> Work order
Copy verbatim the span of lines beginning at the line that contains "マンション備え付けのキッチンを、お客様のご要望を細部までヒアリングしてリフォームしました。 (121, 2250)" and ending with the final line of the data. Exclude pictures from the copy.

> Input records
=-=-=
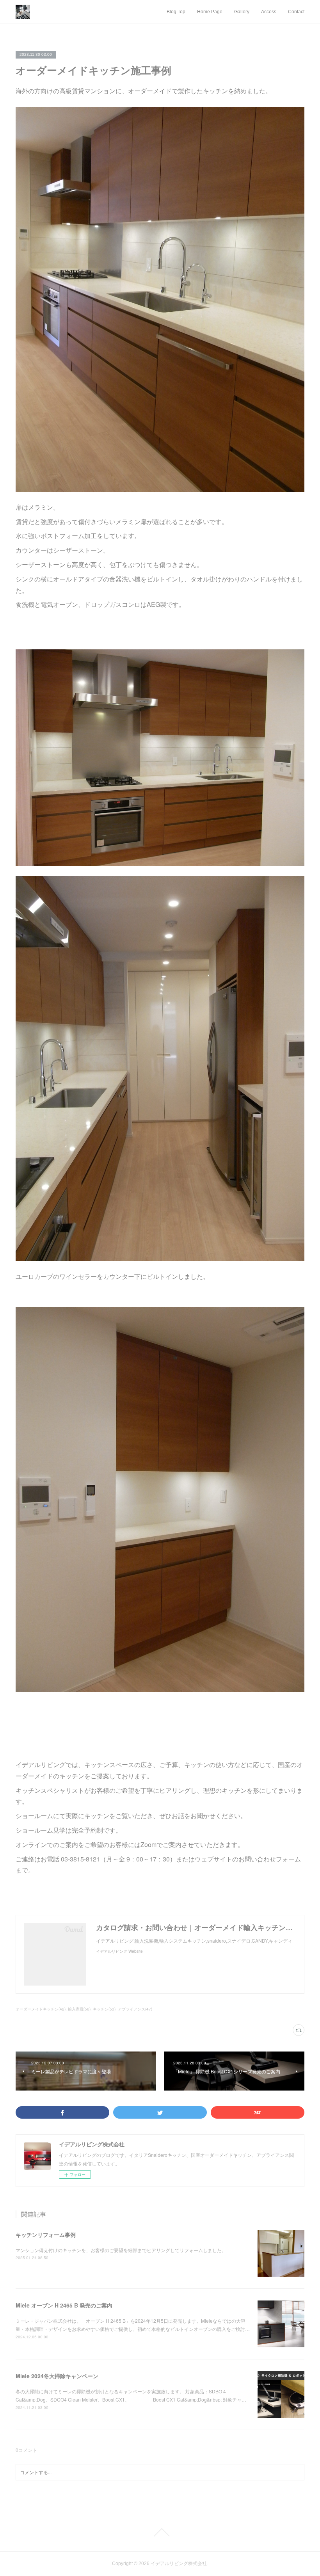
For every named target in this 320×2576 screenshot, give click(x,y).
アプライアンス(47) (135, 2009)
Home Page (209, 11)
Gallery (241, 11)
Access (268, 11)
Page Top (160, 2532)
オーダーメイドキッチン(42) (41, 2009)
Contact (296, 11)
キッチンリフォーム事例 (46, 2234)
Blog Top (176, 11)
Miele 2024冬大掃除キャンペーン (57, 2376)
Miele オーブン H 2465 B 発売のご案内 (64, 2305)
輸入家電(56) (79, 2009)
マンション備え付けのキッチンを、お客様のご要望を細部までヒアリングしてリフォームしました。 (121, 2250)
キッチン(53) (104, 2009)
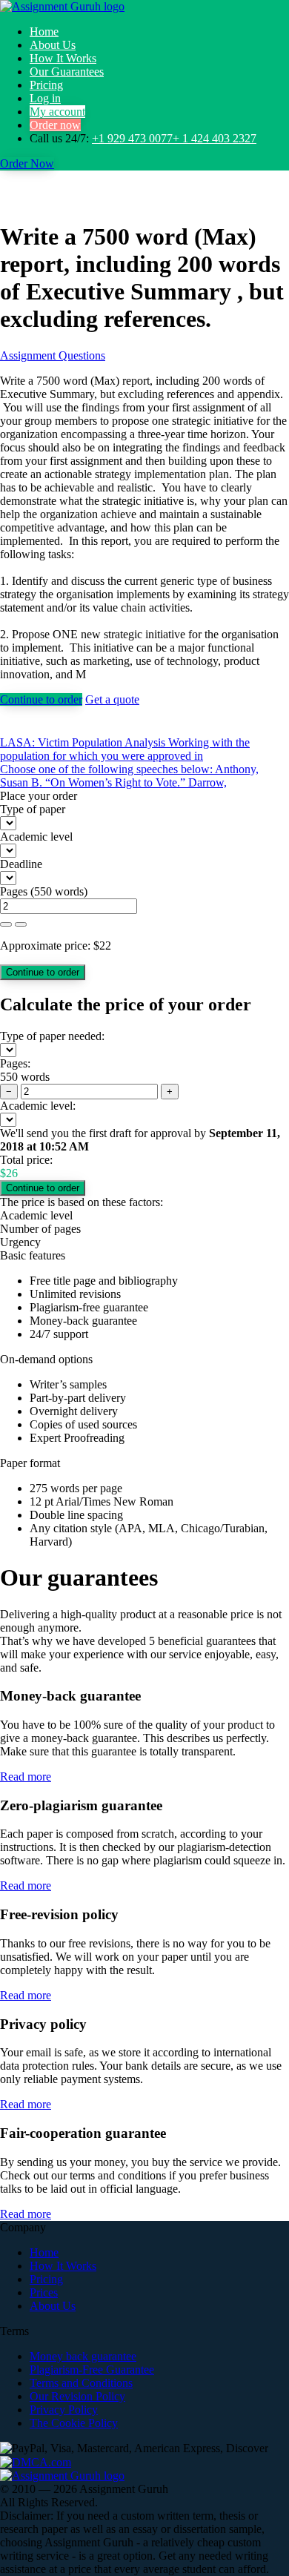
=-=-=
> Result
マンション備え付けのキッチンを、お客様のご要望を細部までヒアリングしてリフォームしました。 (121, 2250)
キッチン(53) (104, 2009)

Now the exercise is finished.